- Born: 1943 (age 82–83) Oklahoma City, Oklahoma, U.S.
- Education: University of Houston (Bachelor's, master's); University of California, Berkeley (PhD);
- Known for: Database systems
- Awards: 1996 EECS Distinguished Alumni Award from UC Berkeley
- Scientific career
- Fields: Computer science
- Workplaces: Texaco; Lawrence Berkeley National Laboratory; Hewlett-Packard; Britton-Lee; Illustra; Informix; Andromedia;
- Thesis: Evaluation and Enhancement of the Performance of Relational Database Management Systems (1979)
- Doctoral advisor: Michael Stonebraker

= Paula Hawthorn =

American computer scientist

Paula Birdwell Hawthorn (born 1943) is an American computer scientist. She is recognised as an expert and pioneer in database systems. She has also founded organisations for women in computer science and created affirmative action programs to support students in the field.

== Early life and education ==
Hawthorn was born in 1943 in Oklahoma City. Her parents separated soon after she was born, so she moved around frequently as a child with stints in Oklahoma, California, Texas and Indiana. She received her undergraduate degree in mathematics from the University of Houston with the intention of training as a math teacher. However, she was arrested for her involvement in a civil rights protest, making her ineligible to teach. In 1965, before graduating, she took a course on computers and became very interested in programming.

== Career ==
After completing her degree, she worked at Texaco in maintenance on credit card billing systems. She left the position when her children were born and later was interested in returning in a part-time capacity, but this was not permitted. She decided to return to school, and enrolled in a graduate program at the University of Houston. She was supervised by Steve Sherman. Hawthorn completed her master's in 1974 with a thesis entitled A performance evaluation of a CDC 6600 computer.

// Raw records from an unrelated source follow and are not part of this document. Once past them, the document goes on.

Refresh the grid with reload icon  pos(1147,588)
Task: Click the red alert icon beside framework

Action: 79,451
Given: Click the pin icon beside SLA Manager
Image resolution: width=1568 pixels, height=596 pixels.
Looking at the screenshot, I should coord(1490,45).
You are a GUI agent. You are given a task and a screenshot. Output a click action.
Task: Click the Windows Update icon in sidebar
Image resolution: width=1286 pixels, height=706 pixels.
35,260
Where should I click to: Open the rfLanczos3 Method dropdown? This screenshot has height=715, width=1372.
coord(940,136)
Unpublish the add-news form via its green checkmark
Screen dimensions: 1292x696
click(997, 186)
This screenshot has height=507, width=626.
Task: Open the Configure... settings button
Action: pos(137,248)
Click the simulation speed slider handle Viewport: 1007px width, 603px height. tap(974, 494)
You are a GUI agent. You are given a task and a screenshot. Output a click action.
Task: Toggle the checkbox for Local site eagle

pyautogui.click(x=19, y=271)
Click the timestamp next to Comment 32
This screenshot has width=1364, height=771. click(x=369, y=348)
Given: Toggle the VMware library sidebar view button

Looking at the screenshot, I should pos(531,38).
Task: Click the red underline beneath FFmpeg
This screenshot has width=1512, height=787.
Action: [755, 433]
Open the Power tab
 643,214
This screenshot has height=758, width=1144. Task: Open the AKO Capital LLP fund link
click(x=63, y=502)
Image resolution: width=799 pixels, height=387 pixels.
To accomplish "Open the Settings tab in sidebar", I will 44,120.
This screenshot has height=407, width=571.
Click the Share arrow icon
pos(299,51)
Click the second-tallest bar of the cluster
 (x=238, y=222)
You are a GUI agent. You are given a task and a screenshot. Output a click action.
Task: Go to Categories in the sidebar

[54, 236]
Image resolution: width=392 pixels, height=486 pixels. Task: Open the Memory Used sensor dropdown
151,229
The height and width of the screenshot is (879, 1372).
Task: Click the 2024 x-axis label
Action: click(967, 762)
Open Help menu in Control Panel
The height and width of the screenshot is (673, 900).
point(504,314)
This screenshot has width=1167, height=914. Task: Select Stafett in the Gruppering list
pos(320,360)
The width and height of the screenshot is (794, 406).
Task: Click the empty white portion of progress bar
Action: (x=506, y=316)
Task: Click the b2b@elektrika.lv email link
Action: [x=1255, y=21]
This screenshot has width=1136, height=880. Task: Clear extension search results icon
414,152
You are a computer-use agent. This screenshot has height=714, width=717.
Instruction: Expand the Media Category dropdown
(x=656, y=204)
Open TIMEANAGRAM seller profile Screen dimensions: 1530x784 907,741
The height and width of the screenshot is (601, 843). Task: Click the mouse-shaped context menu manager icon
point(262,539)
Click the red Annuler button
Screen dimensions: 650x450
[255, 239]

Encouraged by her supervisor, she applied to doctoral programs in computer science. She was awarded a Ph.D. in Electrical Engineering and Computer Science from the University of California, Berkeley in 1979. Her thesis was on the topic of relational database performance. During her studies at Berkeley, she began working with Michael Stonebraker on the INGRES project where she was a key contributor. After graduating, she worked at the Lawrence Berkeley National Laboratory.

Hawthorn went on to work at Hewlett-Packard as a manager and then at a database startup Britton-Lee, where she became Vice President of Engineering. The company was one of the first to develop specialised standalone database systems for client/server applications. She worked on efficiency comparisons for different types of processors in database machines.

When Britton-Lee started to fail, she returned to HP before being hired as Vice President at Illustra. After Illustra was bought out, she stayed on for a short period before looking for other opportunities. She was hired by Informix, and then by Andromedia in 1997 (which was later acquired by Macromedia). She integrated Andromedia technology with Unicenter TNG and donated software systems to UC Berkeley.

By 2002, Hawthorn was semi-retired, working part-time as a consultant.

Hawthorn has worked on various committees including the Lawler Award Committee and Advisory Panel on Professional Licensing in Software Engineering at the ACM. She was on the Organization Committee for SIGMOD 1987. In 2005, she worked on an ACM Voter Registration Database Study.

== Awards and honours ==

- 1996 EECS Distinguished Alumni Award from UC Berkeley.

== Personal life ==
Hawthorn married her first husband at the start of her undergraduate degree. Their first child was born in 1969 and the second 16 months later. The couple divorced when Hawthorn was pursuing her master's.

She met and married her second husband, Mike Ubell, during her Ph.D.

Hawthorn was involved in the search for Jim Gray, a computer scientist who went missing when sailing off the coast of California.

=== Advocacy ===
Hawthorn has a history of activism and advocacy, starting with civil rights protests in her undergrad days.

Hawthorn is an advocate for women in science and engineering. She started women's groups at Berkeley, LBNL and HP. She was the first president of Berkeley's Women in Computer Science and Electrical Engineering (WiCSE) founded in 1979. As an older student, single parent and woman at Berkeley, she was not perceived as a serious student. By this time, computer science had started to become more recognised as an engineering field with limited spaces and funding in university programs, neither of which were readily available to women. To create more opportunities for minority students, Hawthorn, Barbara Simons and Sheila Humphreys created the Re-entry Program, an initiative through which students could take classes to increase their chances of admission to graduate programs. She has also worked on programs to introduce disadvantaged students to information technology opportunities. Hawthorn is an advocate for affordable and accessible child care, particularly for student parents.

She is also the President of Soldiers Against Violence Everywhere (SAVE) Oakland, the Co-Chair of the Oakland/Alameda County Chapter of the  Brady Campaign To Prevent Gun Violence, and a member of the Coalition for Police Accountability. She serves on the Oakland Community Policing Advisory Board.

Hawthorn is a board member of Make Oakland Better Now! as well as Earthworks. She also sponsored a Rainforest Action Network project called REVEL: The Art of Activism.